- What you need to do: Find the line containing "Comprar (789, 592)" in the data below and repeat it, along with all later lines, exactly through the last one.

─── Available data

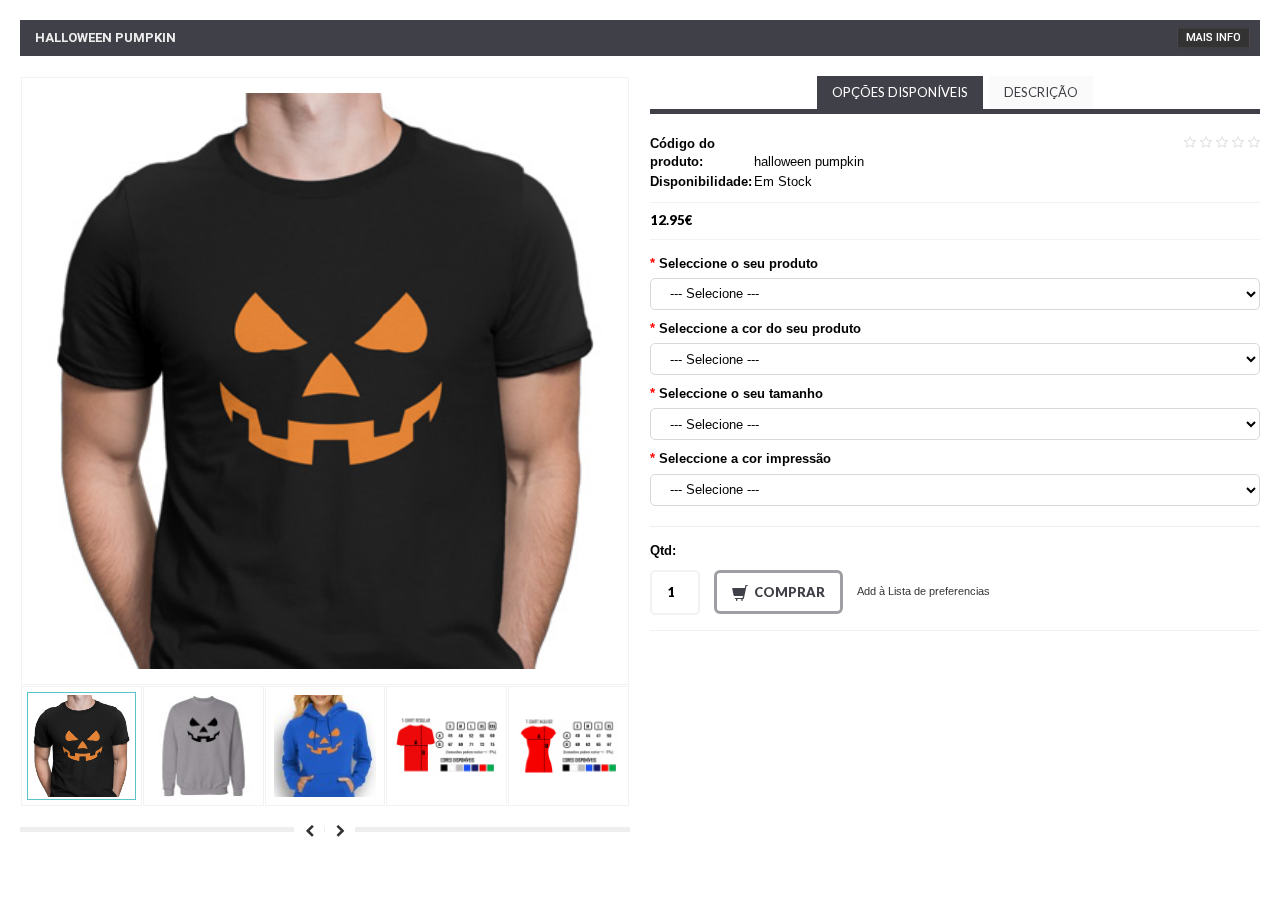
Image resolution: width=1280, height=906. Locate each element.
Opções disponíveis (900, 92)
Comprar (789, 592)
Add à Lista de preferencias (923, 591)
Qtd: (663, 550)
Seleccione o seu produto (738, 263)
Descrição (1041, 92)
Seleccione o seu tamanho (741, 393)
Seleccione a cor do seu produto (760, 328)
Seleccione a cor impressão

──────

- Written response:
Comprar (789, 592)
Add à Lista de preferencias (923, 591)
Qtd: (663, 550)
Seleccione o seu produto (738, 263)
Descrição (1041, 92)
Seleccione o seu tamanho (741, 393)
Seleccione a cor do seu produto (760, 328)
Seleccione a cor impressão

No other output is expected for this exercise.